Today started after a long hard night. She wasn’t feeling well because her tummy and gut were objecting to the NJ feed, or her PLE is kicked into high gear after the trauma of transplant…or likely both. After slowing down the feed, they gave her some pain medicine 
and nausea medicine. After music therapy and a little nap, she felt a lot better. Sarah’s chest tubes are still putting out a lot of drainage (probably also because of her PLE) so they’ve started replacing some of that fluid with plasma proteins and albumen. They also added TPN and Lipids back in since they’ve slowed down on the tube feeds, and IVIG to help with immunities. Still playing a balancing game with all her new meds and the meds that control the effects of those meds. It’s tricky business and I’m so grateful for the amazing doctors and nurses that are taking care of her. Her right lung looked better today, so there wasn’t much respiratory therapy today. But, she sat up in bed for the first time! PT and OT are coming in once a day now to help her get her strength back and teach her how to do things without injuring her fragile and sore chest. She was really tired today and took some good medicine-induced naps.
Some special visitors came to see her today. Grandma Dixon saw her the first time post-transplant today. She has been in Alaska with my sister to help when she had her baby. She brought a special gift that all of my family contributed to…notes, pictures, jokes, poems, and the most touching thoughtful words of encouragement and support. It was fun to look at and read together today. Grandma and Shaunna also made a hospital treasure box for her to fill with little pictures to tell the story of her hospital experience. Super cute project for us to work on later….. 
Grandma and Grandpa Brown came later this evening and brought some special people with them for a visit. Sister Linda Burton (recently sustained as the President of the Relief Society, a worldwide women’s organization in our church) and her husband. Brother Burton was one of their missionaries when they served as Mission President in Korea when Steve was really little. (Nice to have connections!) We had a wonderful visit, and it was such a pleasure to be in their presence with their sweet spirit of love and compassion. Sarah was pretty tired, but it lifted me and made me feel like the most important mother in in the world…for just a minute. It was really special.

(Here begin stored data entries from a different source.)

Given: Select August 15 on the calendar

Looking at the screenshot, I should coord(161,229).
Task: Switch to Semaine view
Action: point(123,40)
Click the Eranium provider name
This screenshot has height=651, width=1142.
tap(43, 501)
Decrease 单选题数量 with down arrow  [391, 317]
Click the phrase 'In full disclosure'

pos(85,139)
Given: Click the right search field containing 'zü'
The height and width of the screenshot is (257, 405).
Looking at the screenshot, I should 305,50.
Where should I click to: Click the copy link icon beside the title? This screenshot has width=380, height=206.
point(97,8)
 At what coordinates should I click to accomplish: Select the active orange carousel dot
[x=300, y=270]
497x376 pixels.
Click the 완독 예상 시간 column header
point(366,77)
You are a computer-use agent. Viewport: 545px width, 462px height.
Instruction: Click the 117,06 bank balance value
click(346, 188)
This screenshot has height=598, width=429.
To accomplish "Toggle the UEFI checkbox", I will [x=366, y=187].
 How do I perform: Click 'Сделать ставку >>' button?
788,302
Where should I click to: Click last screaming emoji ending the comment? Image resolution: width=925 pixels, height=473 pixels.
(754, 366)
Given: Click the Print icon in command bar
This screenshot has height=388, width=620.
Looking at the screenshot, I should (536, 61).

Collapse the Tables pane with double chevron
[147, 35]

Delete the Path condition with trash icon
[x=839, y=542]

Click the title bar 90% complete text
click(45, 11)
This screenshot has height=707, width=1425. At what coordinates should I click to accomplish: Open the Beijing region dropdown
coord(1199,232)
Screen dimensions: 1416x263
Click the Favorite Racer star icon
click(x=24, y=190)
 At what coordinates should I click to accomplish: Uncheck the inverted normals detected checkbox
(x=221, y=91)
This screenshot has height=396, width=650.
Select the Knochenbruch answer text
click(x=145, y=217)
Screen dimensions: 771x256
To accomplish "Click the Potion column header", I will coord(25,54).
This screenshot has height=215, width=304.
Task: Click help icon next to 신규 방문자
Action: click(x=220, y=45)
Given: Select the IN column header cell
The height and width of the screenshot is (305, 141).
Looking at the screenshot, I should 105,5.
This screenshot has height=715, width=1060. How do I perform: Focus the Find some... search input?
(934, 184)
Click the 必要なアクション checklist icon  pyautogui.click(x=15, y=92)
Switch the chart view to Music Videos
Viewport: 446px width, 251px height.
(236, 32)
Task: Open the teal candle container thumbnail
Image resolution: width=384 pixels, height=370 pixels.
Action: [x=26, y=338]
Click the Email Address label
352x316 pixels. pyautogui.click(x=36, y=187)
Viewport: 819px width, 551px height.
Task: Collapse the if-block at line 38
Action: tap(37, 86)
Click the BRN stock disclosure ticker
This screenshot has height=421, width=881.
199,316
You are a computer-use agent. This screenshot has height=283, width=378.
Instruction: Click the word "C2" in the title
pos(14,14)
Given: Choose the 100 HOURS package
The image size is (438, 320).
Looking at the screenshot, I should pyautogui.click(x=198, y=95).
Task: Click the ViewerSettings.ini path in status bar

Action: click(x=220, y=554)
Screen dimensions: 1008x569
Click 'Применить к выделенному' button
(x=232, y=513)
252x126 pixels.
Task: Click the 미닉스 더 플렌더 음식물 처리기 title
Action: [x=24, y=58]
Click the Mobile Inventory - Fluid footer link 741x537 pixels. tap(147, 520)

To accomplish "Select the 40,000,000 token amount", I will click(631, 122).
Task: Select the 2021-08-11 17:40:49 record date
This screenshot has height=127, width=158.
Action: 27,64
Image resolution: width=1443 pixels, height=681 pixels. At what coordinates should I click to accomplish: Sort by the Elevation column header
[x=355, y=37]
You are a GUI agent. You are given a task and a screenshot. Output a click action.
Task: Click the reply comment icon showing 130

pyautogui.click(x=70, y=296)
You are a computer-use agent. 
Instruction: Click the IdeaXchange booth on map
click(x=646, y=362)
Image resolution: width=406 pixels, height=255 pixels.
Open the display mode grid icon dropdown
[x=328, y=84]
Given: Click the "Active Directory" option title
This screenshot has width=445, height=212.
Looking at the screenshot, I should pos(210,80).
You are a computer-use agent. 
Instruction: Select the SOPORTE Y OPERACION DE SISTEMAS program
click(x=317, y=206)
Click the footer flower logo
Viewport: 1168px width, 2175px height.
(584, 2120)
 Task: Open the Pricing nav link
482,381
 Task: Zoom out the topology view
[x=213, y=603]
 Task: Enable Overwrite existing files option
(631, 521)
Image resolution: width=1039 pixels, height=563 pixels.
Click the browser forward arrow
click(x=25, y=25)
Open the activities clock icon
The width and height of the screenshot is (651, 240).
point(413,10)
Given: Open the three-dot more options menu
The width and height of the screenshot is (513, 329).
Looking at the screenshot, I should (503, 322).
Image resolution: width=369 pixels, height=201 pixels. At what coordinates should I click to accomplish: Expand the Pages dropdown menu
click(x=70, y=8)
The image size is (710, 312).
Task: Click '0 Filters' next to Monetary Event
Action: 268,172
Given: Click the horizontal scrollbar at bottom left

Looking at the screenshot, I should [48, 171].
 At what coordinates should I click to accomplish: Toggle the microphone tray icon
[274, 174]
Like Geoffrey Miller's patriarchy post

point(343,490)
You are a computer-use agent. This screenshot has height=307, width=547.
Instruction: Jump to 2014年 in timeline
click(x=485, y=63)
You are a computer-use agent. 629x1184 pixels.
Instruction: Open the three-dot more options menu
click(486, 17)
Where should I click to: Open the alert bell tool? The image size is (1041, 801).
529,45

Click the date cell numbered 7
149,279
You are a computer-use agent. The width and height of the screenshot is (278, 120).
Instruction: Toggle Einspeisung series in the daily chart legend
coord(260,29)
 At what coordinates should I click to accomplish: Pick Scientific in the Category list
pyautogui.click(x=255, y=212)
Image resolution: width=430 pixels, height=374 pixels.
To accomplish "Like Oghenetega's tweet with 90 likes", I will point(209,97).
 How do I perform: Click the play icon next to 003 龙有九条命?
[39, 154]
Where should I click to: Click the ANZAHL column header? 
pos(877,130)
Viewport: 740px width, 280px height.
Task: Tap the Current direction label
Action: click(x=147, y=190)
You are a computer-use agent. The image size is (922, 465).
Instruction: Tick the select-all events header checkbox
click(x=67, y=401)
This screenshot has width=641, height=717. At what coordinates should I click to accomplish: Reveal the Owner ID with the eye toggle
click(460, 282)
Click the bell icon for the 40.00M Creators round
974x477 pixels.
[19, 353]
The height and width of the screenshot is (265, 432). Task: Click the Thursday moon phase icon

Tomorrow morning, Sarah will have her first post-transplant cath and biopsy to check to make sure the heart is not being rejected, that pressures are good, and make sure the excess of drainage is not from her surgery sites or collateral vessels. I hope and pray things are as good as they look from the outside. I got to watch her echo again today. It was so incredible. I got really emotional, and was so overwhelmed with gratitude and the wonder of it all. I am so grateful and in such awe that I can’t even describe in human words the things I feel when I see that amazing healthy angel heart beating inside her… “Thank you” just doesn’t express it… though I wish there was a way to express it to her angel heart family, to Heavenly Father, to the medial teams, to all who have prayed so fervently for so long…. thank you.
~Julia